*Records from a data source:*
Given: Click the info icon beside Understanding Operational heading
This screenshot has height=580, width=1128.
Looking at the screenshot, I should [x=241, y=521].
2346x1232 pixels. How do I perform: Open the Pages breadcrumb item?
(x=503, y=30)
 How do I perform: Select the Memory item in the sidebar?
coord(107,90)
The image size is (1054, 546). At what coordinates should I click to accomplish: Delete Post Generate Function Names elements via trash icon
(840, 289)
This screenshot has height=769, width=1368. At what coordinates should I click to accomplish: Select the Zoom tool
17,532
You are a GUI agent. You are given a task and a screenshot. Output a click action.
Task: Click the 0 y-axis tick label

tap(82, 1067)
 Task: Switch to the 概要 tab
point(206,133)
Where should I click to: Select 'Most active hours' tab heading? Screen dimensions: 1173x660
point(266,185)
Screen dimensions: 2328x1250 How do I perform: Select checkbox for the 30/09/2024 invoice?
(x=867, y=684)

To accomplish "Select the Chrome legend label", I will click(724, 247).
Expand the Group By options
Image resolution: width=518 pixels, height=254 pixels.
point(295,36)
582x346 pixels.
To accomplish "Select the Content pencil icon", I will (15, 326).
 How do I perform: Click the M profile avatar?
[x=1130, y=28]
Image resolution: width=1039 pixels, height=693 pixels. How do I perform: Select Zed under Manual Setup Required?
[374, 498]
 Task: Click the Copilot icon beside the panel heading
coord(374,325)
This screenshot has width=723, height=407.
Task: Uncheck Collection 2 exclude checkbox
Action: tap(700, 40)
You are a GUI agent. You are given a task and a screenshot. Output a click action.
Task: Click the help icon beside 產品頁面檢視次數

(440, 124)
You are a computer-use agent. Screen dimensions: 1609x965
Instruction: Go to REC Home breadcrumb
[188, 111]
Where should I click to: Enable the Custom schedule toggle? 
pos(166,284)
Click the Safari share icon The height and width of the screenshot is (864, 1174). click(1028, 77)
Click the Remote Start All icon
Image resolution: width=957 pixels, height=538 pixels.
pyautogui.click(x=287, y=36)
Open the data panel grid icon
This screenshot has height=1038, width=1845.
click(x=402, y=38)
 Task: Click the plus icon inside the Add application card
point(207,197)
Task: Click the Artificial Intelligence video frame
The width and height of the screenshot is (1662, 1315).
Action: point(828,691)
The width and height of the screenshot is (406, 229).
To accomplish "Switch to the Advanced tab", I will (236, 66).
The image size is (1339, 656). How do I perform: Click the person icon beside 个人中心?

*EXERCISE DETAILS:*
Your task is to restate, word for word, each line from the one that includes "Image resolution: width=1039" to the end of the records, with both ends included and nothing else.

*REPLY TO THE EXERCISE:*
Image resolution: width=1039 pixels, height=693 pixels. How do I perform: Select Zed under Manual Setup Required?
[374, 498]
 Task: Click the Copilot icon beside the panel heading
coord(374,325)
This screenshot has width=723, height=407.
Task: Uncheck Collection 2 exclude checkbox
Action: tap(700, 40)
You are a GUI agent. You are given a task and a screenshot. Output a click action.
Task: Click the help icon beside 產品頁面檢視次數

(440, 124)
You are a computer-use agent. Screen dimensions: 1609x965
Instruction: Go to REC Home breadcrumb
[188, 111]
Where should I click to: Enable the Custom schedule toggle? 
pos(166,284)
Click the Safari share icon The height and width of the screenshot is (864, 1174). click(1028, 77)
Click the Remote Start All icon
Image resolution: width=957 pixels, height=538 pixels.
pyautogui.click(x=287, y=36)
Open the data panel grid icon
This screenshot has height=1038, width=1845.
click(x=402, y=38)
 Task: Click the plus icon inside the Add application card
point(207,197)
Task: Click the Artificial Intelligence video frame
The width and height of the screenshot is (1662, 1315).
Action: point(828,691)
The width and height of the screenshot is (406, 229).
To accomplish "Switch to the Advanced tab", I will (236, 66).
The image size is (1339, 656). How do I perform: Click the person icon beside 个人中心?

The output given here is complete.